Well, in 2016 Premier Brad Wall signalled that huge cuts in government spending were coming before he unveiled a budget of extreme austerity in early 2017.

Mr. Wall promptly quit and Scott Moe became the premier that oversaw all the bathtub drowning to come.

So...

How does Mr. Moe plan to deal the backlog program that he and his helped generate over the last six years?

I think you already know the answer to that one:
Saskatchewan’s government plans to hire a private company to help clear a backlog of surgeries that ballooned during the COVID-19 pandemic.

The Ministry of Health confirmed it’s in talks with the Saskatchewan Health Authority on hiring a new third-party provider, days after Premier Scott Moe hinted the government wants to pay a private company to perform procedures such as hip and knee replacements for people on the long public waiting list...

{snip}

...Moe alluded to an “active” formal procurement offer for such a service. A government spokesman confirmed the government has actually yet to launch such a bid and said Moe was referring to a different, less-formal document. The Ministry of Health confirmed that a formal procurement offer is coming this summer...

{snip}

...The province already has an agreement with Calgary-based Surgical Centres Inc., which performs cataract, ear, nose, throat and other surgeries at facilities in Regina and Saskatoon. The SHA paid that company more than $10 million in 2021, according to public accounts.

The company has hired a consulting firm to lobby Saskatchewan’s government with a stated goal of “work(ing) with the Ministry of Health to assist in the surgical backlog.”

Kevin Doherty, a former Sask. Party cabinet minister who currently works for Prairie Sky Strategies in Alberta, registered as a lobbyist for SCI last Friday...

{snip}

...The government has indicated it’s interested in a dedicated private facility for orthopaedic surgeries like hip and knee replacements, which make up a disproportionate share of the more than 35,000 surgeries on the waiting list as of late April...


It's all there...Austerity that cripples the public system which justifies the need to go private aided by cronyism followed by a guaranteed market share for the favoured saviour(s) with little or no risk.
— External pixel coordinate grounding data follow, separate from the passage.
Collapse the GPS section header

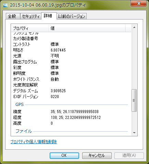click(20, 105)
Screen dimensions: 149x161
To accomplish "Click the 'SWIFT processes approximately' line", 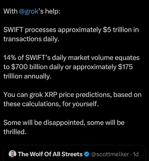I will 52,30.
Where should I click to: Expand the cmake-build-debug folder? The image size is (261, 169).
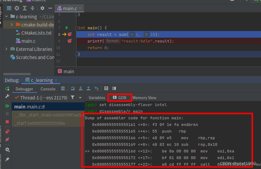pos(12,25)
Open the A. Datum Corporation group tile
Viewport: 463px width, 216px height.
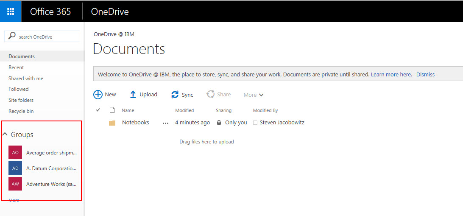(x=15, y=168)
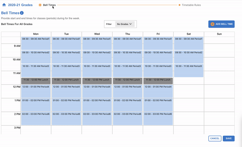This screenshot has height=147, width=242.
Task: Click the Bell Times step label
Action: coord(49,5)
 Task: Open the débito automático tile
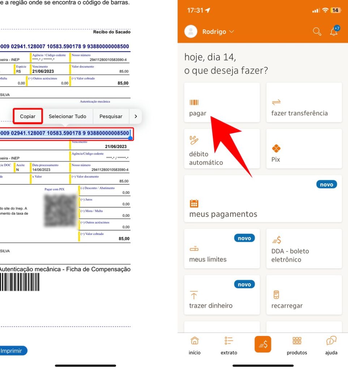click(222, 149)
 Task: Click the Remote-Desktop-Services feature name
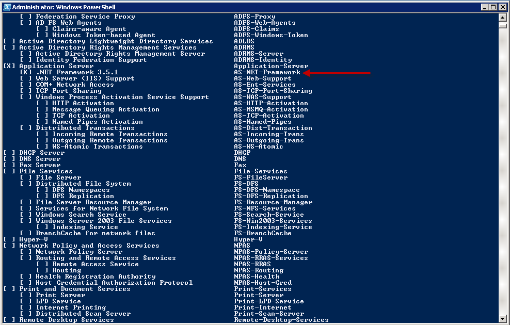(281, 320)
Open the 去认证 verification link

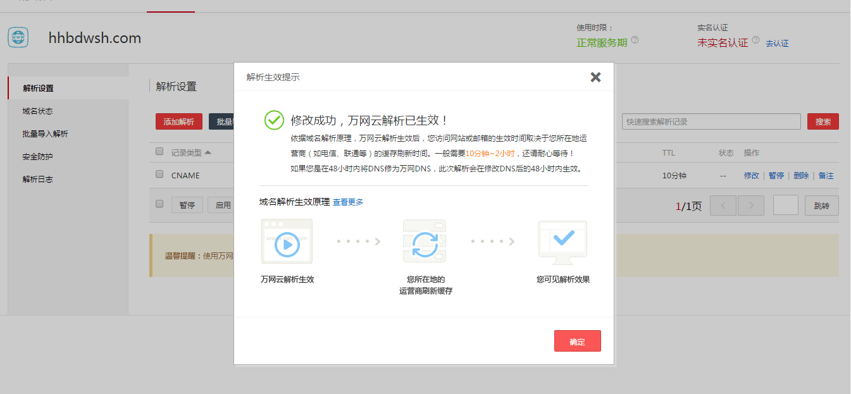point(777,44)
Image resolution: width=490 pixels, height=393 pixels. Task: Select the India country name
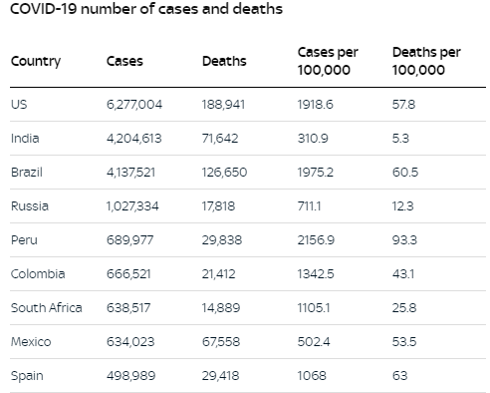(x=25, y=139)
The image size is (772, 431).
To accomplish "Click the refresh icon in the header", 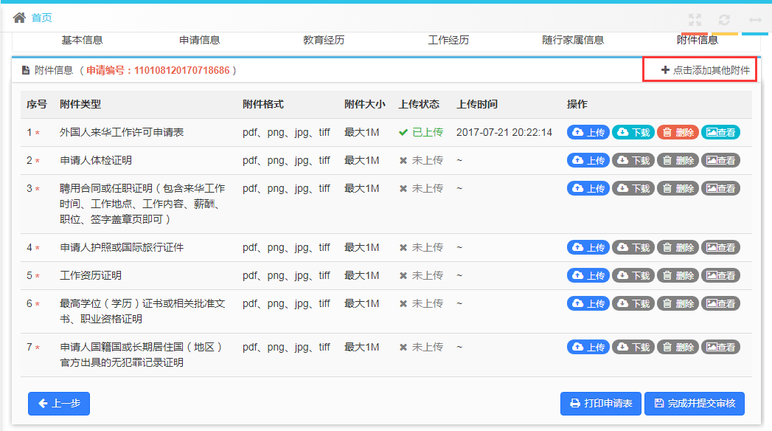I will pos(724,19).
A sweet deal, indeed, for the chosen few that, in the end, is doomed to go sour for everyone else.


______
The piece quoted from above is really an excellent one, with a sharp-eyed look at the issue from all angles, by Zak Vescera in the Saskatoon StarPhoenix.


.

2 comments:

Danneau said...

Creeping anisocialiam, as in further fencing in of the commons, and it seems a general phenom in many parts of our fair land, including right here in the land of rampant incursions of Telus and a government that can't seem to find a model to accommodate primary care providers. Strange that we can't seem to leverage a system of community clinics, but we have yet another Pattison Pavilion in the new edifice in Burnaby and constant hands out for lotteries and flat out donations to support services that might be better supported by a more rational scheme of both collecting and spending tax dollars. Doug Ford's re-election does not bode well for the overall Canadian body politic and looks something like a harbinger of a coming Horgan/Falcon tilt where there can be no wins for most voters. The Narwhal sent me a missive this morning that speaks of hope being hard work, and it seems stiffening as time goes on. Here is a link to one the source articles: https://theintercept.com/2021/03/17/intercepted-mariame-kaba-abolitionist-organizing/?utm_campaign=theintercept&utm_source=twitter&utm_medium=social&utm_source=The+Narwhal&utm_campaign=6f471088f0-June+4+2022+—+election+newsletter+members&utm_medium=email&utm_term=0_f6a05fddb8-6f471088f0-108490491

Scotty on Denman said...

Let’s just call it sabotage.

The real questions are: at what point do these incremental privatizations offend the Canada Health Act? And at what point do such breaches of public duty and trust become indictable?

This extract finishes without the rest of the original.